[Problema]
Restituisci parola per parola tutto il tratto della sentenza della Corte costituzionale che va da "ha pronunciato la" fino a "Regione Friuli-Venezia Giulia.".
-------- Testo riportato
Sentenza n. 344/2001

 CONSULTA ONLINE 

SENTENZA N. 344

ANNO 2001

 

REPUBBLICA ITALIANA

IN NOME DEL POPOLO ITALIANO

LA CORTE COSTITUZIONALE

composta dai signori Giudici:

- Fernando SANTOSUOSSO, Presidente

- Massimo VARI

- Riccardo CHIEPPA

- Gustavo ZAGREBELSKY

- Valerio ONIDA

- Carlo MEZZANOTTE

- Fernanda CONTRI

- Guido NEPPI MODONA

- Piero Alberto CAPOTOSTI

- Annibale MARINI

- Franco BILE

- Giovanni Maria FLICK

ha pronunciato la seguente

SENTENZA

nel giudizio di legittimità costituzionale della legge della Regione Friuli-Venezia Giulia, riapprovata il 4 ottobre 1999, recante "Disposizioni in materia di controlli degli impianti termici", promosso con ricorso del Presidente del Consiglio dei ministri, notificato il 21 ottobre 1999, depositato in cancelleria il 29 successivo ed iscritto al n. 36 del registro ricorsi 1999.

Visto l’atto di costituzione della Regione Friuli-Venezia Giulia;

udito nell’udienza pubblica del 25 settembre 2001 il Giudice relatore Valerio Onida;

uditi l’avvocato dello Stato Giuseppe Albenzio per il Presidente del Consiglio dei ministri e l’avvocato Mario Bertolissi per la Regione Friuli-Venezia Giulia.

Ritenuto in fatto

1. – Con ricorso notificato il 21 ottobre 1999 e depositato nella cancelleria di questa Corte il successivo 29 ottobre, il Presidente del Consiglio dei ministri ha sollevato, in riferimento all’art. 117 della Costituzione, questione di legittimità costituzionale dell’art. 1, commi 5 e 6, della legge regionale del Friuli-Venezia Giulia, riapprovata a maggioranza assoluta nella seduta del 4 ottobre 1999, recante "Disposizioni in materia di controlli degli impianti termici".
----------------
-------- Dati forniti
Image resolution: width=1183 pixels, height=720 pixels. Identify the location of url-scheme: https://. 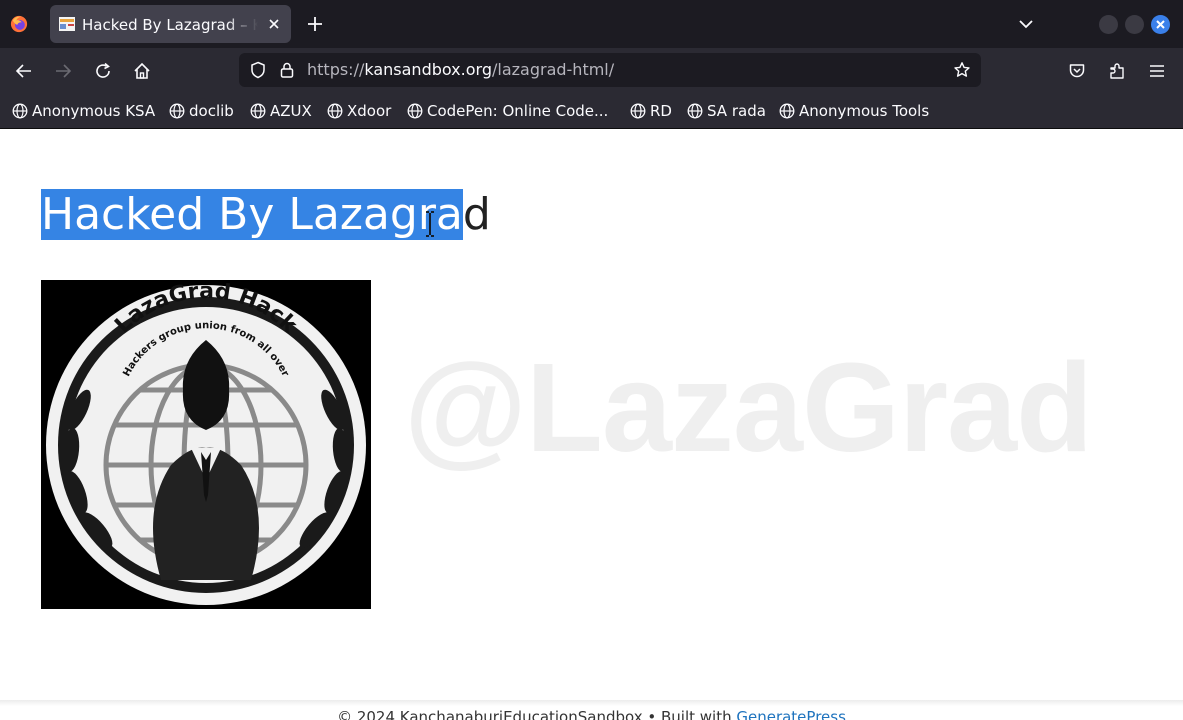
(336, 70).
----------------
-------- Dati forniti
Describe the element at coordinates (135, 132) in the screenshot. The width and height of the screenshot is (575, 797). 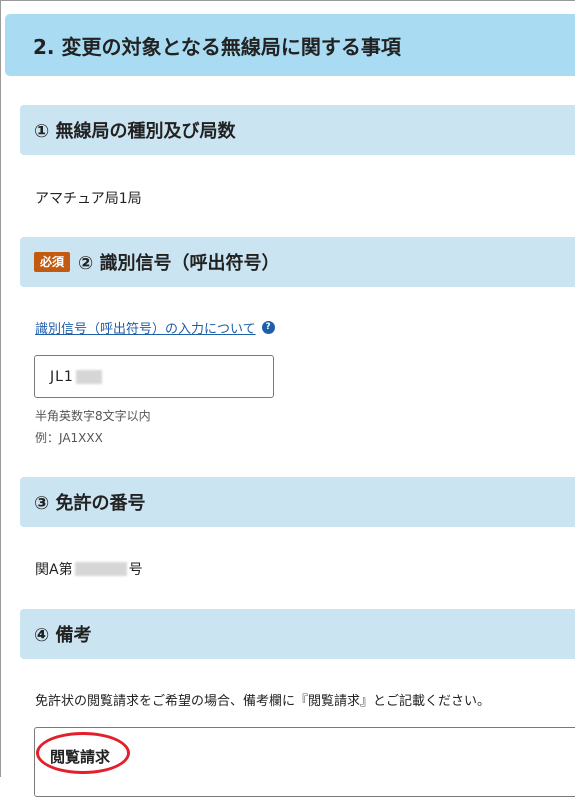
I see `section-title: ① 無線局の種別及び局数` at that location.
----------------
[Soluzione]
ha pronunciato la seguente

SENTENZA

nel giudizio di legittimità costituzionale della legge della Regione Friuli-Venezia Giulia, riapprovata il 4 ottobre 1999, recante "Disposizioni in materia di controlli degli impianti termici", promosso con ricorso del Presidente del Consiglio dei ministri, notificato il 21 ottobre 1999, depositato in cancelleria il 29 successivo ed iscritto al n. 36 del registro ricorsi 1999.

Visto l’atto di costituzione della Regione Friuli-Venezia Giulia;

udito nell’udienza pubblica del 25 settembre 2001 il Giudice relatore Valerio Onida;

uditi l’avvocato dello Stato Giuseppe Albenzio per il Presidente del Consiglio dei ministri e l’avvocato Mario Bertolissi per la Regione Friuli-Venezia Giulia.